Data:

--- --- ---

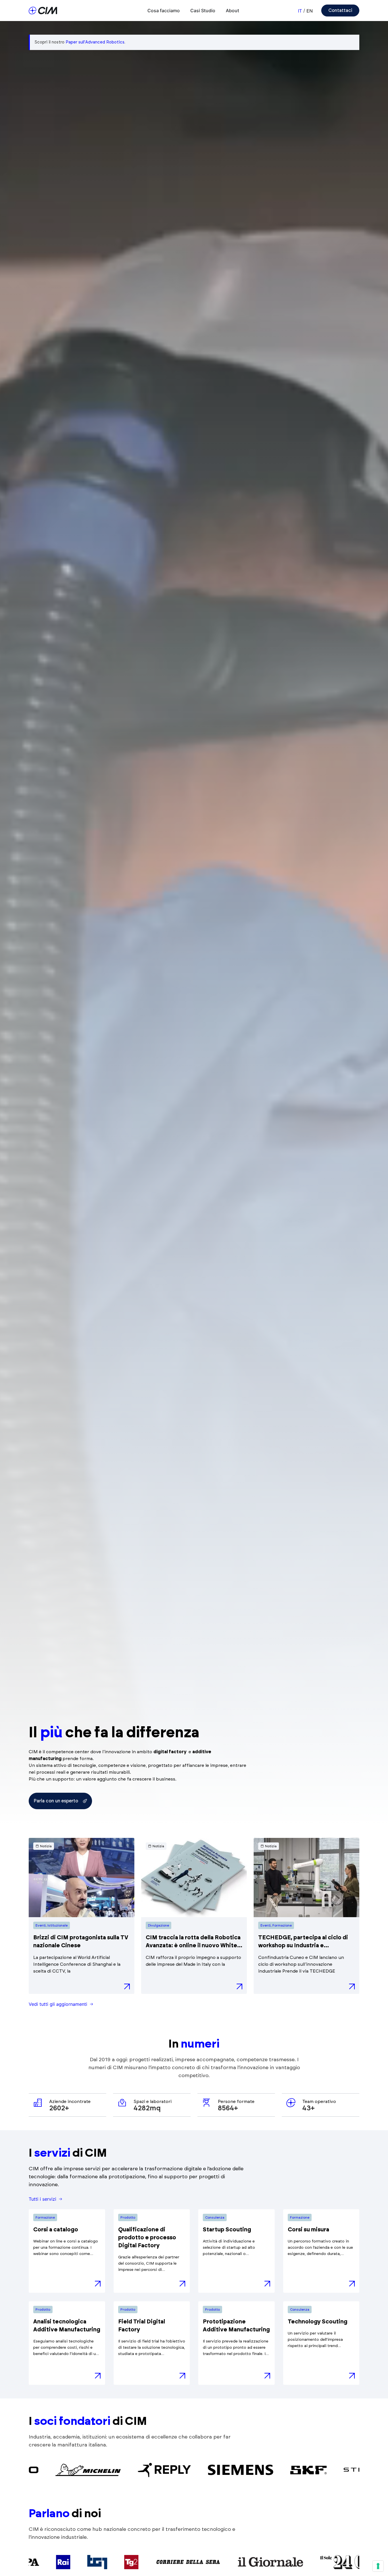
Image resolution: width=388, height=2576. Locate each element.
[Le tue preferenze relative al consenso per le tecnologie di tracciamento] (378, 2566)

--- --- ---

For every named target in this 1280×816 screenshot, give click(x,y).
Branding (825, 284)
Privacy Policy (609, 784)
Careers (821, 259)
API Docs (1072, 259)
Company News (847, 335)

--- --- ---

Please copy the lines above from the line with "Image resolution: width=388, height=2576." up to and including the line with "[Le tue preferenze", exactly as written and with nothing else.

Reply to the exercise:
Image resolution: width=388, height=2576. Locate each element.
[Le tue preferenze relative al consenso per le tecnologie di tracciamento] (378, 2566)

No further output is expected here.